14th century Albanian nobleman

Andrea III Muzaka was a 14th-century Albanian nobleman, lord of Deabolis and Kastoria from the Muzaka family.

== Life and reign ==

=== Birth and ancestry ===
Born into the noble Muzaka family, Andrea's father was Gjin I Muzaka, a son of Despot Andrea II. His mother was an Albanian noblewoman, Zanfina Arianiti Comninata, daughter of Materango Arianiti from the noble Arianiti family.

=== Domains and territory ===
Andrea ruled over Deabolis, a medieval Christian Bishopric and fortress. The exact whereabouts of Deabolis have not been documented, but it is located in southern Albania, possibly identified with the modern Albanian village of Zvezdë. He also ruled over the region of Kastoria (modern-day Greece) which included the city and territories nearby it.

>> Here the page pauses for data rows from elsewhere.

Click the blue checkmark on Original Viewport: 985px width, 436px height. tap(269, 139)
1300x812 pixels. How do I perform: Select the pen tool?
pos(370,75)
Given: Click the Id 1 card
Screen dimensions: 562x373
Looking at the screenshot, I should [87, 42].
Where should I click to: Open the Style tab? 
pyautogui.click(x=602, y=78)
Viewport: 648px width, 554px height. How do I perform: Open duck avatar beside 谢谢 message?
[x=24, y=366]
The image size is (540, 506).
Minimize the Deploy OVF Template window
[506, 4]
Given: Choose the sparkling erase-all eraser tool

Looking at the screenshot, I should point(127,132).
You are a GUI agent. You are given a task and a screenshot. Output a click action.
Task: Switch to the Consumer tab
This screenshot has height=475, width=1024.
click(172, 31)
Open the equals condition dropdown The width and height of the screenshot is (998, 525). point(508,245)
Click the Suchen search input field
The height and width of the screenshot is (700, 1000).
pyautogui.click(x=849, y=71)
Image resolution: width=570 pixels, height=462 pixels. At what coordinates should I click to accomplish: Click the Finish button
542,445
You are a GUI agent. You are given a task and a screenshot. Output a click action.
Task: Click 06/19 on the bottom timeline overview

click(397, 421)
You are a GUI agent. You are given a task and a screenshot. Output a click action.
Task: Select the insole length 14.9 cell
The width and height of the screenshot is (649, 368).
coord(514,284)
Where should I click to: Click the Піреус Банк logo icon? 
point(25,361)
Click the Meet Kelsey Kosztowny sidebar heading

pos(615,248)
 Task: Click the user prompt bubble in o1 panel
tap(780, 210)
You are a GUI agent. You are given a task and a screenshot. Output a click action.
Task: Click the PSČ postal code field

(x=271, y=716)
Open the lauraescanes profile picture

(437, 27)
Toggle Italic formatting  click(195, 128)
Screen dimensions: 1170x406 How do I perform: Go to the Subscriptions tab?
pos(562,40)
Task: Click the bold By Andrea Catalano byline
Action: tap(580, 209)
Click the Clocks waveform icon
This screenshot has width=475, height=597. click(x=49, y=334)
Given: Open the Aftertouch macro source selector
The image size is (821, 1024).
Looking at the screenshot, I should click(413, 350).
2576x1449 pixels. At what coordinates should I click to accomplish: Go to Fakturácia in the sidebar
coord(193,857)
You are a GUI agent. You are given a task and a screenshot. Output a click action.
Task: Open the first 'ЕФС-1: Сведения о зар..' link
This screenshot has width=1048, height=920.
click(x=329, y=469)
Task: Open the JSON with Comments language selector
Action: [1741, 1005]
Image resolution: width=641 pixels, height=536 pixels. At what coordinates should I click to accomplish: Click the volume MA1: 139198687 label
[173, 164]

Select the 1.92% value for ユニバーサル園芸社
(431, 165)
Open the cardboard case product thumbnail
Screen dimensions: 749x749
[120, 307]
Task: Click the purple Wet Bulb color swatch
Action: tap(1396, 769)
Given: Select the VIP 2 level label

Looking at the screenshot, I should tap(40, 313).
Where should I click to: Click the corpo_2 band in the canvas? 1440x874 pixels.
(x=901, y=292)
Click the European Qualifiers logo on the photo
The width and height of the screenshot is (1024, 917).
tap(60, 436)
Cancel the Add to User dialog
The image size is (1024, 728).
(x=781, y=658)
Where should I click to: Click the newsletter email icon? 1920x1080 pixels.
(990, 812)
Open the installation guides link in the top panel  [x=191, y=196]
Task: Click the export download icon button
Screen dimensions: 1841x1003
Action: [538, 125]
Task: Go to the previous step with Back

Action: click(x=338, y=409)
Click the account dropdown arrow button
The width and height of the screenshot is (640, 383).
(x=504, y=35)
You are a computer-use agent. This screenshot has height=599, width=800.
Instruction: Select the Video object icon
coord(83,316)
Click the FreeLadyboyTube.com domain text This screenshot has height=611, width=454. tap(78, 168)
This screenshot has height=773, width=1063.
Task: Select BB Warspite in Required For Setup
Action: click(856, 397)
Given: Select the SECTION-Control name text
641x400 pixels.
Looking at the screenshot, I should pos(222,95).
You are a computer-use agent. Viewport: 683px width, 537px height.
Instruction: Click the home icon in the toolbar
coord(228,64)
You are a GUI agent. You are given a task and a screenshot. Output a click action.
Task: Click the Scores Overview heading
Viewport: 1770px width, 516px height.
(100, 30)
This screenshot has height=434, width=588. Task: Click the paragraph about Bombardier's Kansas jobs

=== Venetian documentation ===
In Venetian documents, Andrea does not appear as a feudal Lord, but as a "valuable citizen of Durazzo". With a document dated to February 27, 1389, Andrea and other recipients received 300 ducats annually from Doge Antonio Venier for their services "to ensure that the city does not fall into the hands of the Turks" and as long as "the city is in Venetian hands." In April 1393, “the most valuable citizens of the city of Durazzo” and the "Albanese chiefs nearby" received gifts and pensions from the bailo and captain of Durazzo, Francesco Giorgio. Andreas III was also among the recipients called.

== Family ==
During his life, he married the Albanian princess Chiranna Zenevisi, Lady of Grabossa, daughter of the prince John Zenevisi. They had 4 children together:

- Gjin II Muzaka, lord of Tomorrica and Deabolis, married Chiranna Mataranga and died during the Siege of Berat, buried in the church of St. Mary in Bungë with his wife and mother.
- Theodor Corona Musachi, lord of Berat and Myzeqe, hanged by the Ottomans after they claimed the Berat castle.
- Maria Muzaka, eldest daughter, married Gjergj Arianiti, the couple had 8 daughters.
- Helena Muzaka, youngest daughter, married a nobleman called Phillip from Ragusa.